The Department of Film, Television, and Media hosted a Critical Conversation on documentary on November 14, 2019. As usual, this edition of the series featured a documentary filmmaker and a scholar. The filmmaker was Rayka Zehtabchi, a recent graduate of the University of Southern California School of Cinematic Arts and winner of the 2019 Academic Award for Short Documentary. Her interlocutor was Joshua Glick, Assistant Professor of English and Film & Media Studies at Hendrix College and currently a Fellow in the Open Documentary Lab at MIT. It was a very interesting combination, as both are committed to the social documentary. Zehtabchi is making them, and Glick is writing about them (he recent published Los Angeles Documentary and the Production of Public History, 1958–1977 through the University of California Press). 


Glick began the conversation by explaining some of the history of political nonfiction. He offered a three-tiered framework for thinking about the documentary. One was the advocacy-oriented social documentary coming out of grass-roots movements and activism. Another is an auteur-based documentary that is funded by legacy institutions 

(Sundance, ITVS, etc.) and is one of the mainstays of the international film festival circuit, independent theater scene and the educational market. The final is an emerging online documentary that explores the possibilities of interactivity, network narrative, and documentary photography.  


After Glick laid this groundwork, Zehtabchi described her entry into the world of documentary. Although she has made a film about the Special Olympics (entitled Special O, which can be seen here), Zehtabchi concentrated on the production and exhibition of Period. End of Sentence (the trailer is online). 

This is her Oscar-winning short describing a group of rural women whose lives transform with through a low-tech sanitary pad-making machine. Zehtabchi described the production process, starting with an invitation to shoot the film for a crowdfunding project based in a Los Angeles area high school. Being an Iranian-American refugee, she was well aware of the pitfalls of white savior narratives and concentrated wholly on the lives of the girls and women of this village near New Delhi. 

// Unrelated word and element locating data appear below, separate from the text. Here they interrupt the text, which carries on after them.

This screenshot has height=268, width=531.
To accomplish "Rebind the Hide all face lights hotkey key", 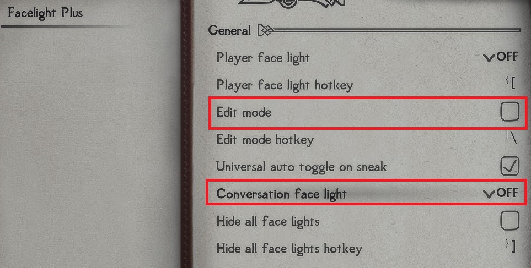I will click(x=511, y=246).
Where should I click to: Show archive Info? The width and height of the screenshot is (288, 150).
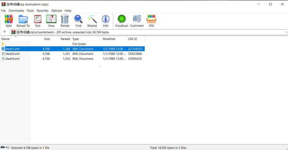tap(105, 21)
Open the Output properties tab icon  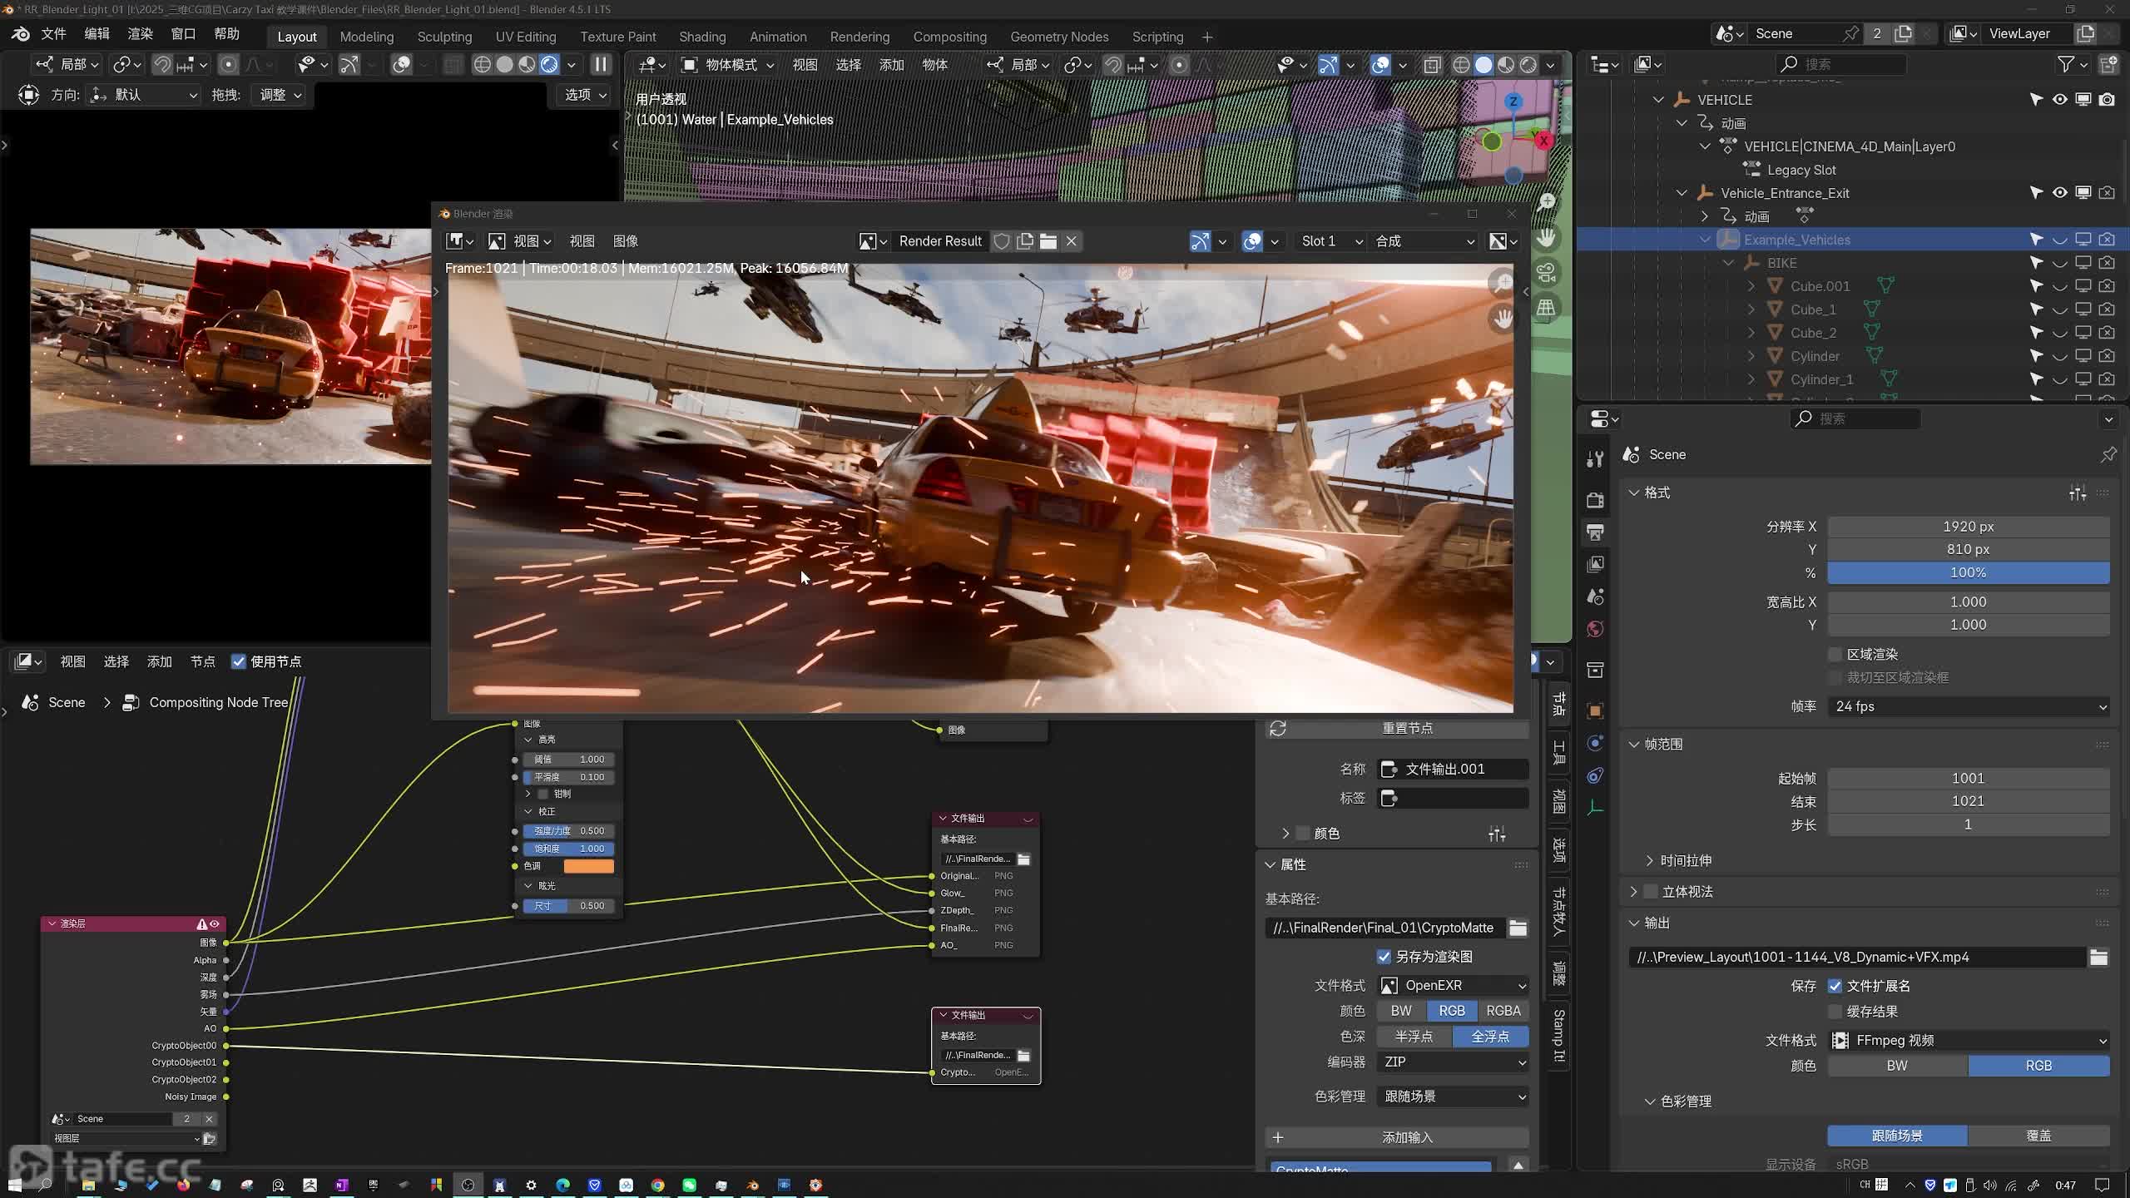[1595, 532]
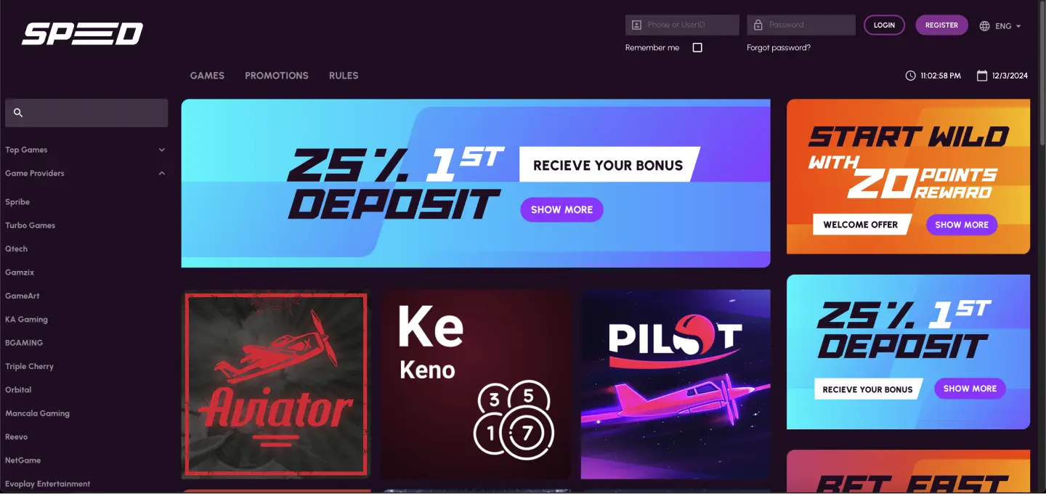Click the user icon in Phone or UserID field

[636, 25]
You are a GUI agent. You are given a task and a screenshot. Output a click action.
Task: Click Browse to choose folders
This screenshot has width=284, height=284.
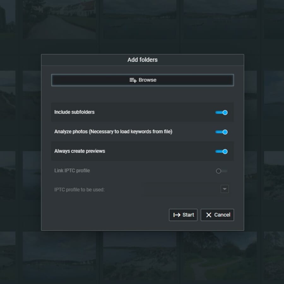click(142, 80)
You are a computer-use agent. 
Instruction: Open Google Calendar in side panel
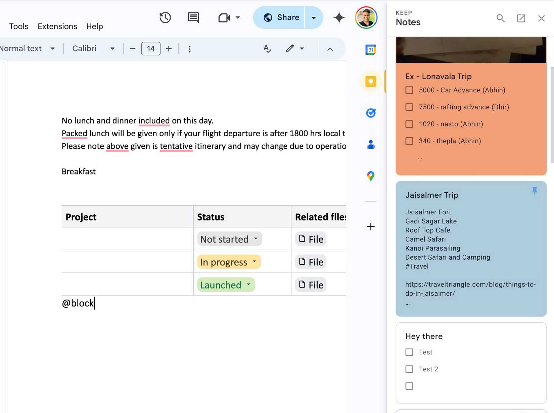tap(371, 50)
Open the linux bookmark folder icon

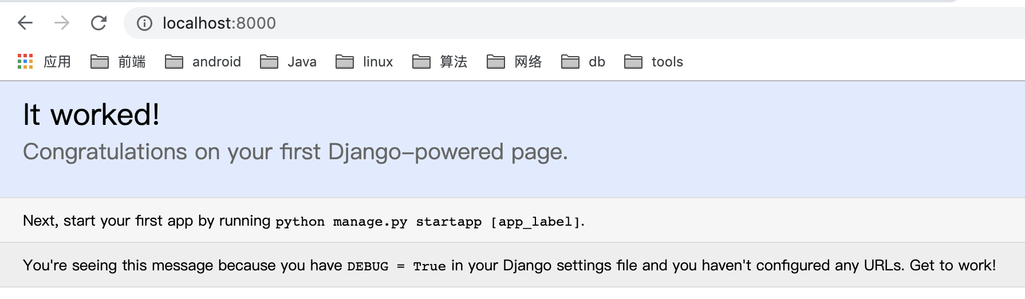click(x=345, y=61)
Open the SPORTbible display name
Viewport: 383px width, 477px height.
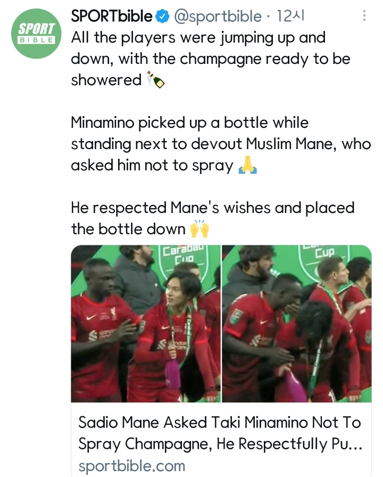112,17
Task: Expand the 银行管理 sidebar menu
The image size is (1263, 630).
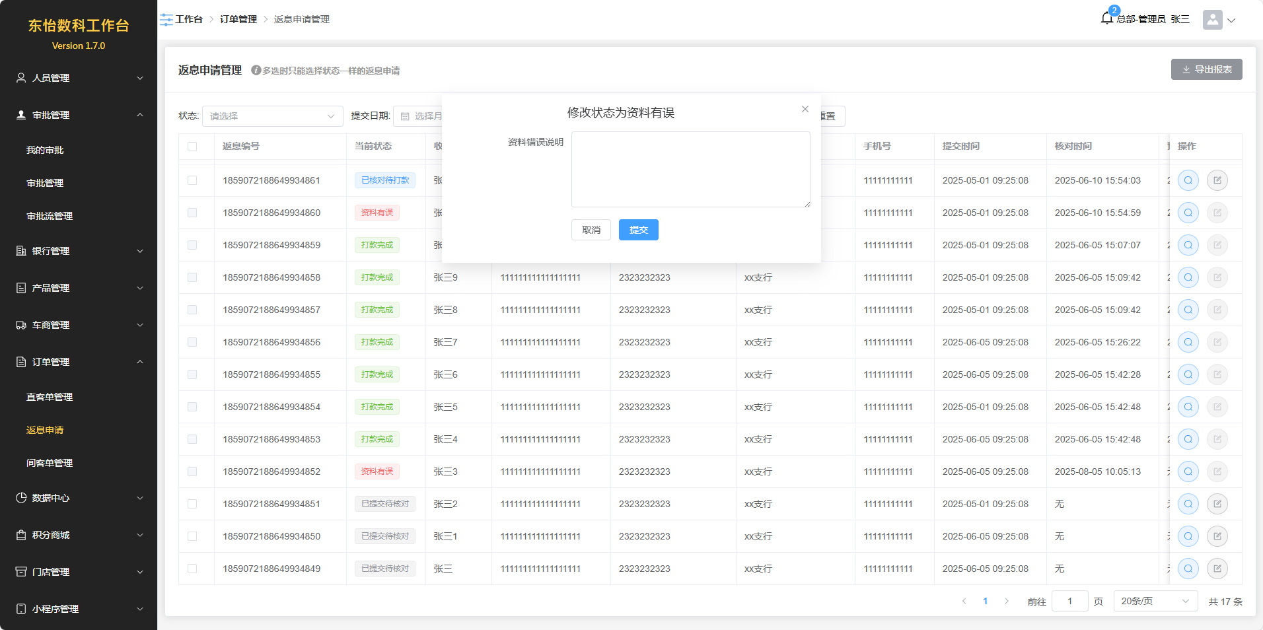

During the Question and Answer period, Zehtabchi and Glick talked at length about the crucial link between filmmakers and audiences for the social documentary. Zehtabchi described the outsized importance small film festival showings can have as a first step to a larger audience. In the example of Period. End of Sentence, the Cleveland International Film Festival qualified her for the Academy Awards, which in turn led to global distribution by Netflix. While gave the film a global platform, which leveraged the purchase of more machines for more villages and even other countries, Zehtabchi and Glick also described the downsides and disappointments of OTT streaming. These included losing control over the film’s rights, and a lack of access to the audience data collected by the corporation. The evening’s conversation made it clear that online crowdfunding and streaming platforms constituted a new era in the social documentary.